March 28, 2024

AAA: ‘Lowest gas prices since 2005’ during holiday weekend

Iowa sees $2.14 per gallon average

At the Love’s truck stop Friday off Iowa Speedway Drive, Mike Renzaglia and his partner stopped to fuel up en route to their home in Wisconsin.

They had spent several days in Colorado’s Estes Park in the Rocky Mountains, and took a detour to celebrate with Renzaglia’s oldest son who was just accepted to graduate school at The University of Kansas in Lawrence.

Renzaglia found a nice bonus at the central Iowa fuel pump, a regular unleaded price sitting at $2.08 per gallon.

“Colorado was more expensive,” he said. “I don’t know if it was due to a gas tax or because it was a tourist area, but we paid 40 cents more per gallon there.”

As Iowa travelers began to hit the road Friday, motorists were seeing a statewide average of $2.14 per gallon of regular unleaded gasoline, according to the nonprofit motor club AAA. In Newton, most fuel stations were selling a gallon of regular at approximately the $2.08 per gallon price point Renzaglia found.

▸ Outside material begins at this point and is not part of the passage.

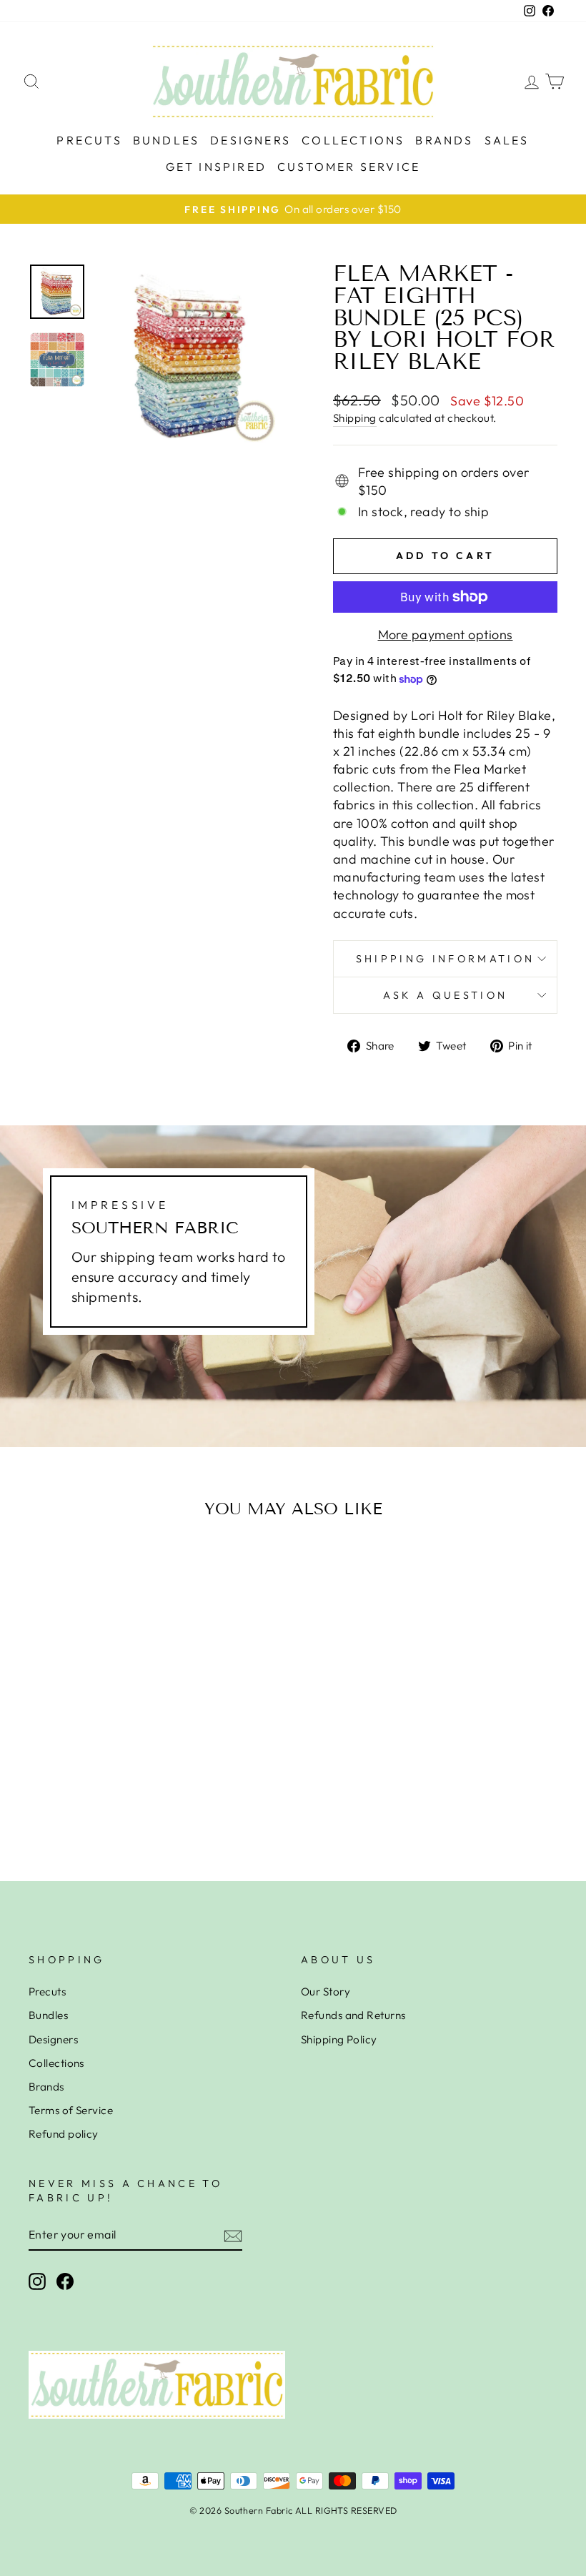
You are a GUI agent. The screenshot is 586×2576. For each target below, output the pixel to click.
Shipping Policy (339, 2039)
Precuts (88, 140)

Gail Weinholzer, director of public affairs for AAA’s Iowa/Minnesota region Auto Club Group, said Iowan’s are seeing their lowest Fourth of July gas prices since 2005.

“We’ve been seeing prices decline since Memorial Day. That does not typically happen,” she said. “It usually starts to peak out after the Fourth (of July) and hit a low in September. We’re seeing the opposite of that right now.”

Compared to Friday’s $2.23 per gallon national average, Iowans are paying noticeably less then two-thirds of U.S. states this holiday weekend. Some southern states, such as South Carolina, were seeing prices as low as $1.90 per gallon as of Friday. California was seeing the highest average price in the continental U.S. at approximately $2.94 per gallon.

Weinholzer said the cause of the unusual summer decline is an increase in oil supply largely coming from ramped up American oil rigs and fracking fields.

The lowering gas prices, she said, are coming at a time when even the 14-member OPEC nations have decreased supply in order to raise worldwide oil prices.